##### Source extract #####

Thursday, September 27, 2007

Day + 93 Things not much better.

Not much has changed since my last post. I'm still not eating and this has now been exacerbated by the fact that the radiotherapy has made swallowing an "issue"... that is, I can't swallow without being in extreme pain. The doc has prescribed a white liquid to take before meals that totally numbs the throat but I'm still not that keen on the actual physical act of eating. I can't get past the smell of cooked food without wanting to throw up.
It has become such a concern to me that I went to see a dietician yesterday and have being prescribed high calorie milkshakes... the same ones I had on the SCT. These too are disgusting to drink but it is easier on the throat than food so I am going to persevere with them. She told me I would be in trouble if I lose more weight between now and next week so I have an incentive to drink them!

I think the throat problem is due to having the radiotherapy so soon after SCT. Because I had grade IV mucositis my throat lining was wrecked. It probably hasn't recovered fully and now the radio is destroying the new cell lines faster than my body can replace and repair them.
Anyways, I'm off now. Number 10 of 20 treatments today so half way there.

Sunday, September 16, 2007

Day + 82. Things getting a little weird.

It's been a tough few days all round. I started radiotherapy on Thursday but unfortunately decided the night before that I should develop diarrhoea. It has not been pretty. Travelling an hour on the train into Glasgow for treatment whilst trying not to soil yourself is not a pleasant experience. I lost one pair of undies due to the fact that ScotRail decided the particular on-train toilet I had to use shouldn't have any toilet paper stocked.
Arseholes.
Thankfully this little stomach upset has now just about passed but I have one more slightly worrying problem.

I don't want to eat.
Nothing appeals to me. Everything tastes like utter crap and the smell of food cooking makes me want to vomit... it is that bad. At the moment I am surviving on fruit and Weetabix. I went for a curry with work on Thursday night and hardly ate a thing and this is not like me to turn away mountains of free Indian food.

##### Excerpted records #####

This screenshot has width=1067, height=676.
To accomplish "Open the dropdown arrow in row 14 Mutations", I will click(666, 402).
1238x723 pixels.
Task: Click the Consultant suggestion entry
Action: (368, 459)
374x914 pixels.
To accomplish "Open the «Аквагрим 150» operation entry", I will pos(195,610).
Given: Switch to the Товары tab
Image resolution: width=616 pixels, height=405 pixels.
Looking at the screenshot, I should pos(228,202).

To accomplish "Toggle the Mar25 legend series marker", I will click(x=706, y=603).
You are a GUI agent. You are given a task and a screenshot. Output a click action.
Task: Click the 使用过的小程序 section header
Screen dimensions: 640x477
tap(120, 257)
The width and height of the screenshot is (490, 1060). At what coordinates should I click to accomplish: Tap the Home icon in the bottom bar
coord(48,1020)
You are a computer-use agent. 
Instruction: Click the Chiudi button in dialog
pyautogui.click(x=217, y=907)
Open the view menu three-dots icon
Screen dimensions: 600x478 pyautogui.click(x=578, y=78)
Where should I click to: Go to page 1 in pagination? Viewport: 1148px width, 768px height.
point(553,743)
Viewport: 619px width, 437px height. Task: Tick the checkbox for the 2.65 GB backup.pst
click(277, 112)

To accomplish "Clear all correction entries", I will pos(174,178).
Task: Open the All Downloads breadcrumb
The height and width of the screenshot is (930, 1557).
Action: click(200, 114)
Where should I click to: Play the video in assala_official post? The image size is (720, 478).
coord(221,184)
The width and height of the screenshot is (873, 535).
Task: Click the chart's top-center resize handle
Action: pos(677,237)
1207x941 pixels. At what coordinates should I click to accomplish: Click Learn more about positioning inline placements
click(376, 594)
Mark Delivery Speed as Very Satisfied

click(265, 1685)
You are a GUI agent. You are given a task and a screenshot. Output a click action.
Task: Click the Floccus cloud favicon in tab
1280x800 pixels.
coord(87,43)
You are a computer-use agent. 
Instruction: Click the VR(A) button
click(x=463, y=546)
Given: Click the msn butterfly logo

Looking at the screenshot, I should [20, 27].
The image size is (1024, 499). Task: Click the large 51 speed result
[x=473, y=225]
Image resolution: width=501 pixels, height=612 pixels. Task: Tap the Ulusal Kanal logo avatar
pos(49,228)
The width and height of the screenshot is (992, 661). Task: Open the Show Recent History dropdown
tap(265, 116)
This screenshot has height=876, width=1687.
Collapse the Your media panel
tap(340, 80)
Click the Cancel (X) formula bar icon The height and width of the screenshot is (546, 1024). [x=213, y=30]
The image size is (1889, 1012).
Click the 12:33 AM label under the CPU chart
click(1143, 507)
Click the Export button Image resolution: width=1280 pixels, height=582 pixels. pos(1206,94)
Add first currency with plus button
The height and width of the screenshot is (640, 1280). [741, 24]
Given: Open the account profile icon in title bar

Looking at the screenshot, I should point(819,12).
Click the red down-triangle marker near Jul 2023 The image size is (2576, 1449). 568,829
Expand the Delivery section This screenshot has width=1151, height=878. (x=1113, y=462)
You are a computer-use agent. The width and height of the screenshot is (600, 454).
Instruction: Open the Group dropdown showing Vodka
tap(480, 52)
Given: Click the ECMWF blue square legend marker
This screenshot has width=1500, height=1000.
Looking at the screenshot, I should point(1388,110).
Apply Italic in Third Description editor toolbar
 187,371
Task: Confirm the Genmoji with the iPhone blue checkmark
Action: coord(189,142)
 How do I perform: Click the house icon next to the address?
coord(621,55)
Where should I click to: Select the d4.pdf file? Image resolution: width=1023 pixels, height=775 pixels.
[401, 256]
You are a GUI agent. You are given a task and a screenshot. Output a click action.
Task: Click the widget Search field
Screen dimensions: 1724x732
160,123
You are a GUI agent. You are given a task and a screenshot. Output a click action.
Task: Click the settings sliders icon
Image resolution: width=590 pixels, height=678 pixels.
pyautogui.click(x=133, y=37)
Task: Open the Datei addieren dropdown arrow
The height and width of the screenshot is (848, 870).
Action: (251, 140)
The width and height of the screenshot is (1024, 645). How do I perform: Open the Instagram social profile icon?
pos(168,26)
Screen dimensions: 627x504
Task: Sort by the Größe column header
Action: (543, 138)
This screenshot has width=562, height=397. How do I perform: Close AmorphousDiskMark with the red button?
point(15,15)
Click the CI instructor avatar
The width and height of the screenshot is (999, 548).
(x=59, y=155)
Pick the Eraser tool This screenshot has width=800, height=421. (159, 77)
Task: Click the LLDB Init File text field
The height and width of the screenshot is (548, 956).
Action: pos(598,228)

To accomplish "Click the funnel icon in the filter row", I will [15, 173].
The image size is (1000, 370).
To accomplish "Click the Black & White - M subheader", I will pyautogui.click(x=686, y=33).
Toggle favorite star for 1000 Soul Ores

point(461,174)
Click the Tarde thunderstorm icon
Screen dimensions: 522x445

#####

* Exercises *
1) Rewrite the paragraph of the blog that begins "It has become such a concern to me" as a short bulleted list, keeping its main facts.
2) For each statement, say yes or no to whether it agrees with the blog, and quote the words of the blog that decide it.
(a) The writer started radiotherapy on a Thursday.
(b) The train trip into Glasgow for treatment takes two hours.
(c) In the September 16 post, the writer was living on fruit and Weetabix.
Use only the blog, not the records, for the tasks.

* Responses for each task *
1)
- Eating had become a big enough worry that the writer saw a dietician yesterday.
- The dietician prescribed high calorie milkshakes, the same ones the writer had on the SCT.
- They are disgusting to drink but easier on the throat than food, so the writer will persevere with them.
- The dietician said the writer would be in trouble if more weight was lost before next week, which gives an incentive to drink them.

2)
(a) Yes: "I started radiotherapy on Thursday"
(b) No: "Travelling an hour on the train into Glasgow for treatment"
(c) Yes: "At the moment I am surviving on fruit and Weetabix."